Work out how many lines of the listing hold "Task", then state only that count.

################

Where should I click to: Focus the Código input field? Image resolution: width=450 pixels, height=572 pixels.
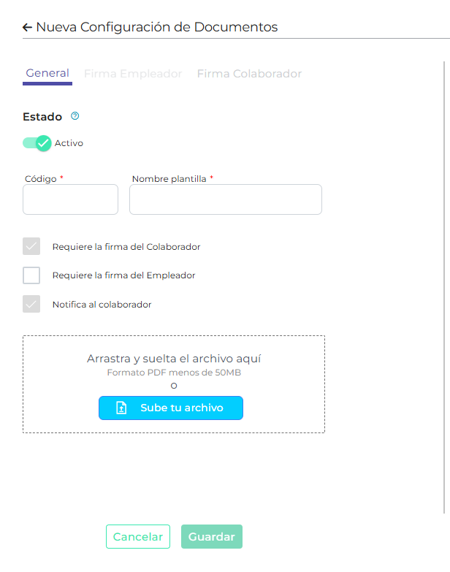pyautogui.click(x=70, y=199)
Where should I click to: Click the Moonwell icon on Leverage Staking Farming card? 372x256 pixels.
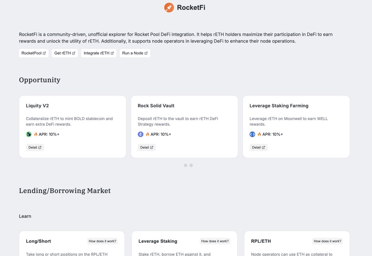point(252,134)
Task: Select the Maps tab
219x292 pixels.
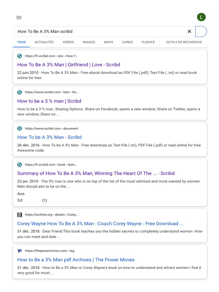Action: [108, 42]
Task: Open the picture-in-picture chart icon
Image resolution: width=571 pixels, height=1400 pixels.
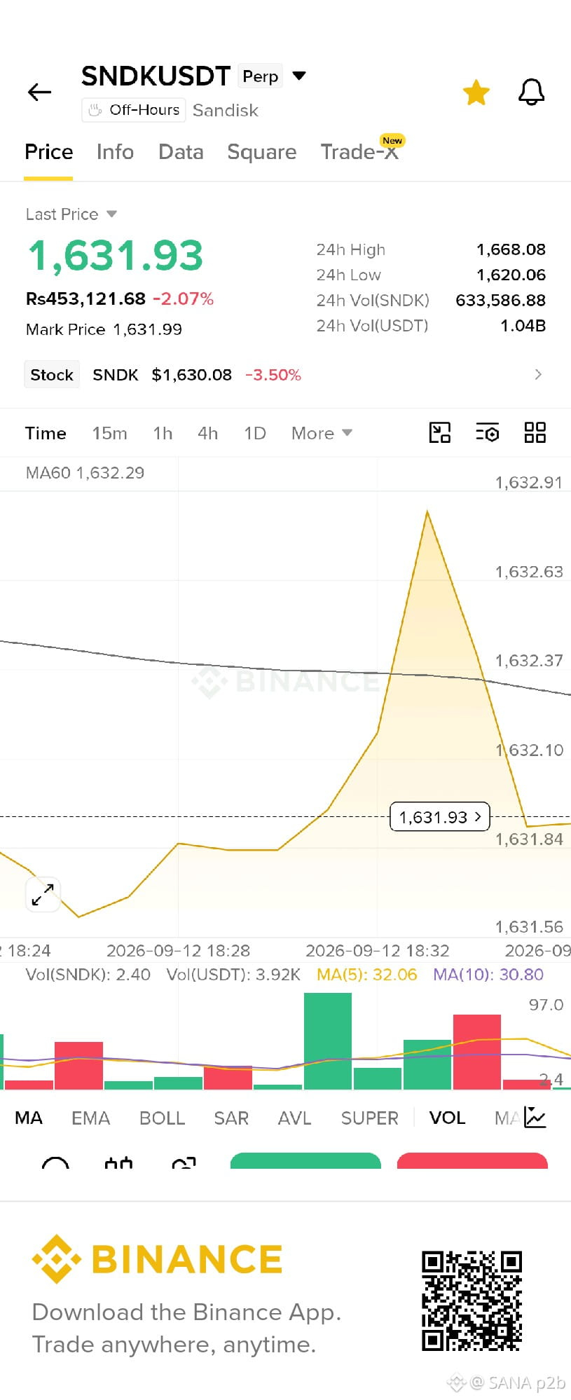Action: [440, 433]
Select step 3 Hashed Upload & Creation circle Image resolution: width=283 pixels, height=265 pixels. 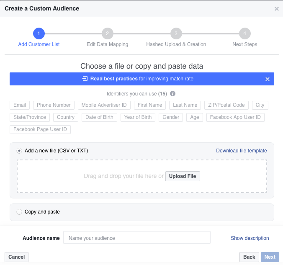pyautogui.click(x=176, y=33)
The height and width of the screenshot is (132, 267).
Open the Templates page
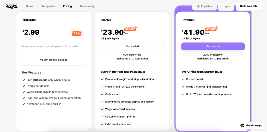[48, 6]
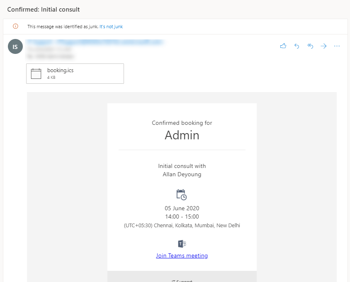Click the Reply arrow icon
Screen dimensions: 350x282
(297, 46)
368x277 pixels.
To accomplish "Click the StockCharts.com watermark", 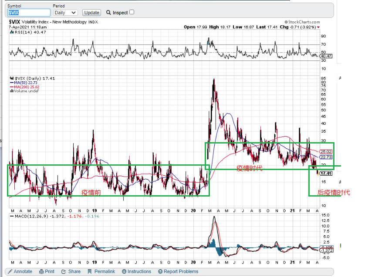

################

§ **Answer to the problem**
2